The birth of the Hulk, and the distorted origins of Marvel Comics

Rereading The Origins of Marvel Comics has reminded me that nobody did more to destroy Stan Lee’s legacy than Stan Lee.

I’m reading it because on chapter of my Jekyll and Hyde book will be devoted to the Hulk. Many comics characters have a Jekyll and Hyde influence — Two-Face, Eclipso, Mr. Hyde (yes, obviously) but the Hulk stands out by his spectacular success. Two Hulk movies, several cartoons (more than I’d realized before starting this work) and the Bill Bixby/Lou Ferrigno TV show. I’ll be watching all of them but first I wanted to read Lee’s own account of the Hulk’s genesis. So I turned to Origins of Marvel Comics.

The book, with the cool John Romita Sr. cover, was so damn cool when it came out in 1974. Not only the origins of multiple heroes, plus several stories from later in their various series, but Lee’s account of how he created all of them. And to be clear, he gets all the credit for their genesis. He conceived of the Fantastic Four, the Hulk, Thor (Marvel’s version, anyway), Spidey and Dr. Strange (Namor doesn’t get his origin in this book, just a crossover with the Hulk). He also invented characterization and realistic dialog in a genre devoid of it. The artists — and he does lavish praise on them — then transformed his ideas into visual form, then he dialogued it.

As John Morrow and Tom Brevoort have both chronicled, that isn’t true. Not only did the artists do a lot of the plotting under the “Marvel method” of the 1960s but Steve Ditko and Jack Kirby played a larger role in creating the characters than Lee gives them credit for here. As noted at the second link, it’s possible Lee did come up with the idea for a character named Spider-Man but it’s also possible Kirby did. Either way, there’s solid evidence Kirby developed the character and drew a few pages only for Ditko to spot that Kirby modeled him on an earlier non-Marvel creation. At which point either Ditko or Lee or both fleshed out the Peter Parker we know.

In the case of the Hulk, Lee claims in origins he was inspired by multiple sources: the Thing’s popularity in Fantastic Four, the tragic figure of the Frankenstein creature, and decided to throw in Jekyll and Hyde as well. I don’t buy the Frankenstein angle — Hulk’s a nasty brute here and not at all sympathetic — and my friend Ross and I agree Hulk’s origin looks closer to a knockoff of Amazing Colossal Man. In that Bert I.Gordon film a soldier drags a man away from a nuclear test site, gets caught in the blast and transformed into a monster.

Jack Kirby, however, claims he came up with the Hulk, a spinoff from one of his other monster stories. Kirby (who provides that first coer) isn’t necessarily accurate either, as he claims he came up with the FF, Spidey and the Hulk back in 1959, two years before the FF appeared (so why the delay?). Though it’s just as likely as Lee coming up with it.

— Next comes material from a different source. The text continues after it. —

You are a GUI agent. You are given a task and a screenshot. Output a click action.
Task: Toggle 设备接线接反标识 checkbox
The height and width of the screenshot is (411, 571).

Of course it’s quite possible parts of all these stories are true. Kirby could have come up with the core character, then Lee introduced the Jekyll/Hyde aspect. Same thing if Amazing Colossal Man was the inspiration — and no question, giving the Hulk a part time human identity made him a much more successful series character. Well, sort of. Sales were anemic, for whatever reason (possibly because they kept changing the rules to make the character work) and the book was almost canceled after three issues (it made six). A couple of years later, they tried again with Steve Ditko as artist and co-plotter, and this time it worked. See the link for my thoughts on why.

Lee didn’t always deny his artists’ contributions — the Morrow shows that as Marvel took off in the Silver Age, Lee frequently did give them credit, but he was somewhat more likely to deny they’d done anything but draw. This inevitably led to some buffs claiming Lee contributed nothing but I don’t agree; comparing his work with Ditko on Spider-Man (including the classic cover here) or with Kirby on FF and Thor to their later work without Lee — don’t get me wrong, they did good work post-Silver Age, but Lee definitely brought something to the table. And managed to do good work with other artists such as Marie Severin, Romita Sr. and Jim Mooney too.

By 1974, however, Lee was Marvel’s top dog and Ditko and Kirby were long gone from the Bullpen (though they’d return to do more work eventually). If he wanted to paint himself as an auteur, there was no-one to call him on it. So no, I can’t be certain Lee conceived Hulk or that he conceived him as a Jekyll/Hyde riff. But as I can’t rule it out, the Hulk goes in the book.